ALEXANDRIA, Va. — Nearly all of the members of the federal Nuclear Waste Technical Review Board (NWTRB) are serving on expired terms, and it was unclear this week when the situation might be resolved.
Nine of the current 10 members remain on the scientific advisory board past the end of their terms and one spot is vacant following the January 2017 resignation of then-Chairman Rod Ewing, NWTRB Executive Director Nigel Mote told Weapons Complex Morning Briefing on the sidelines of the Institute of Nuclear Materials Management Spent Fuel Management Seminar.
All serving board members were appointed during the Obama administration, mostly in September 2012 and July 2014. The newest board member is Tissa Illangasekare, a civil and environmental engineering professor at the Colorado School of Mines appointed by then-President Barack Obama on Jan. 18, 2017.

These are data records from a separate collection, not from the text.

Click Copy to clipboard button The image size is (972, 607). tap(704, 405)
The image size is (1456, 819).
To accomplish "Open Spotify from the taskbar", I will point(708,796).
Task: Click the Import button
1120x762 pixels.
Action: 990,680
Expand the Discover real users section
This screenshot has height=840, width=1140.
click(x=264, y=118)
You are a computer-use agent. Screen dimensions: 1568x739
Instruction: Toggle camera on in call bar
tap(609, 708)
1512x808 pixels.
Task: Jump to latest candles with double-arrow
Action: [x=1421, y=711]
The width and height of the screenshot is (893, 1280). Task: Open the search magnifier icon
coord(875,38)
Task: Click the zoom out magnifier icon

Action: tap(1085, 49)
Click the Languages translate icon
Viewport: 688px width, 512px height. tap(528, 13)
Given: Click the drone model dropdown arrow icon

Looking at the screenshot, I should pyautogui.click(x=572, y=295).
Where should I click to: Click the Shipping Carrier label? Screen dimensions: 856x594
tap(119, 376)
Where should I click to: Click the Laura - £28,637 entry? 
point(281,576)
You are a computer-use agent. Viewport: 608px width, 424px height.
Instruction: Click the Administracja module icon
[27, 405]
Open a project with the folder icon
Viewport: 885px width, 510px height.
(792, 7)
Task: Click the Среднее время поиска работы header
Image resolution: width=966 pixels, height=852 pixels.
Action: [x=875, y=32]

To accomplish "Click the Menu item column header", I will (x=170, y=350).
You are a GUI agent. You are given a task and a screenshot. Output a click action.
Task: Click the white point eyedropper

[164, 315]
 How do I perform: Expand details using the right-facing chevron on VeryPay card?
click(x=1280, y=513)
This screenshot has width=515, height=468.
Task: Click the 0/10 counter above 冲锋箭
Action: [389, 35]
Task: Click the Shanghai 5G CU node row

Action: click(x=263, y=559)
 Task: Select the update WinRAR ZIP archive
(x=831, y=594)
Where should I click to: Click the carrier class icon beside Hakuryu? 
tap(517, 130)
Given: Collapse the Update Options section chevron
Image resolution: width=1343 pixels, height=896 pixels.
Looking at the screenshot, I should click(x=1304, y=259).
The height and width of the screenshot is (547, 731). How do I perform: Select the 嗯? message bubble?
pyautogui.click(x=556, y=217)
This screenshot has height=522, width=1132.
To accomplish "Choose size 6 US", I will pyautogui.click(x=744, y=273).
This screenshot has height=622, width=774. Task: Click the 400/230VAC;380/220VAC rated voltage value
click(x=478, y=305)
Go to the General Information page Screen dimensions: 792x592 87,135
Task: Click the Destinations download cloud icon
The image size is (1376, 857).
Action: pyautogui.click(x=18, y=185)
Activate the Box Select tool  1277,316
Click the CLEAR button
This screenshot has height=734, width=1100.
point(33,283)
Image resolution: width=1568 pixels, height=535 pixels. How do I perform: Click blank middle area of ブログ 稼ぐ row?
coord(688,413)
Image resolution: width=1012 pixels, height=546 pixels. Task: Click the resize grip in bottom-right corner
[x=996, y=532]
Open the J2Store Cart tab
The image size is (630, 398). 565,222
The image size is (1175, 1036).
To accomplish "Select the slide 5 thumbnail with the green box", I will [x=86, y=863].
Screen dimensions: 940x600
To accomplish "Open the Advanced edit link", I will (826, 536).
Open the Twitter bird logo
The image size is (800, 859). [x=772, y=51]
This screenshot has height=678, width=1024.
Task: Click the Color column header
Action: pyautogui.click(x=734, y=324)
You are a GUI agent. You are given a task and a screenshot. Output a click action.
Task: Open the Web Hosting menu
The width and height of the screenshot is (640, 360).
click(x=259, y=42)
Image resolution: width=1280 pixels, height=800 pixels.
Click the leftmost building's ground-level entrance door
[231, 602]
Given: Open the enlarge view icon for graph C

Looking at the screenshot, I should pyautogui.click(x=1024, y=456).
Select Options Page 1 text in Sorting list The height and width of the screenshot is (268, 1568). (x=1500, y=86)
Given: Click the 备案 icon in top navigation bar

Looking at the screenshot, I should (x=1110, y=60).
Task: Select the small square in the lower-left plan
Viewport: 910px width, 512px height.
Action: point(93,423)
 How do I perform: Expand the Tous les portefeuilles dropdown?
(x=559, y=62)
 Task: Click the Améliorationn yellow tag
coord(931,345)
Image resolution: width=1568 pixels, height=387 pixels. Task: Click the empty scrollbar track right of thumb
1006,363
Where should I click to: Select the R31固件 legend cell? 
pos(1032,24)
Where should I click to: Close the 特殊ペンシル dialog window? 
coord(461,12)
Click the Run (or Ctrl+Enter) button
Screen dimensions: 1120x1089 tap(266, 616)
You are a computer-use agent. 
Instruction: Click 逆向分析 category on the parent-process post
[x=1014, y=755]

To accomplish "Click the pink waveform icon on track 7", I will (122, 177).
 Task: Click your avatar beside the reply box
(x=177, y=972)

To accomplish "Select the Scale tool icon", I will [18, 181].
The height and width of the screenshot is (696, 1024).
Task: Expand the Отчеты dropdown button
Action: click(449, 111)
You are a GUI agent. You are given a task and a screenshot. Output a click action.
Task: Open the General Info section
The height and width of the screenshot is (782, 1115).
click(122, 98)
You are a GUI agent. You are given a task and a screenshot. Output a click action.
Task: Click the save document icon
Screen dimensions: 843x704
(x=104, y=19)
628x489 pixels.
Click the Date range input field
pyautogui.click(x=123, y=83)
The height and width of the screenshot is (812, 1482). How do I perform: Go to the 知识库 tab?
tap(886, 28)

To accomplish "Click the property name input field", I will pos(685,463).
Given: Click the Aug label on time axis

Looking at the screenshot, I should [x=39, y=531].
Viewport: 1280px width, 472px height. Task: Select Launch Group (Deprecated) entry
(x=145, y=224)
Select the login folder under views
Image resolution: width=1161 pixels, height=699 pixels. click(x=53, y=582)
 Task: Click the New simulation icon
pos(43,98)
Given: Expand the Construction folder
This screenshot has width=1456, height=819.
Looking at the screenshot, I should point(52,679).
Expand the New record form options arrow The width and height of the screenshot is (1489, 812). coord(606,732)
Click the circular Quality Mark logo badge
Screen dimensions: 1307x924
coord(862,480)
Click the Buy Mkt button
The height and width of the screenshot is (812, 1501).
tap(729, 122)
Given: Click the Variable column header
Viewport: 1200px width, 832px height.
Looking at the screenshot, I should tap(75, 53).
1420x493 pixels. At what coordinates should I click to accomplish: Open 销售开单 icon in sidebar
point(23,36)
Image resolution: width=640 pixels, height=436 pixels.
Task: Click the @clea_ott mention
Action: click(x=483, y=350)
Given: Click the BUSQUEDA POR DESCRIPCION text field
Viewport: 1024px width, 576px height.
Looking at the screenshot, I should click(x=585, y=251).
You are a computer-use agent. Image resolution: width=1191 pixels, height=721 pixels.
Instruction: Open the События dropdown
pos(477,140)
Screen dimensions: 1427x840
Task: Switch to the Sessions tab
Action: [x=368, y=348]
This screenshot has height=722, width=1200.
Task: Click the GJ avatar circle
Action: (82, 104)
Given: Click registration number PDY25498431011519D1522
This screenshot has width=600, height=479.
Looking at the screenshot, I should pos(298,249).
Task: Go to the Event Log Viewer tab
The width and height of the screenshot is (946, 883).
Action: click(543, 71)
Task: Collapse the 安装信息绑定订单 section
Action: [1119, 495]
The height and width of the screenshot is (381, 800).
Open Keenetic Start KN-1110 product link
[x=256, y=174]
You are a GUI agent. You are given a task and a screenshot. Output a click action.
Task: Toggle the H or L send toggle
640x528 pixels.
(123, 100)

The National Academy of Sciences submits the list of candidates to the White House for selection and appointment by the president, generally to four-year terms. The part-time board members do not require Senate confirmation.
The National Academy and White House did not immediately respond to requests for comment by deadline Wednesday regarding whether new candidates have been submitted.
The board was established by the 1987 amendment to the 1982 Nuclear Waste Policy Act to “evaluate the technical and scientific validity of activities undertaken by the Department of Energy” related to management of nuclear waste. Its recent work has included reports on geologic repositories and DOE management of spent fuel. The board’s next meeting, scheduled for April 24 to 25 in San Francisco, will cover repository science and operations from international underground research laboratory collaborations.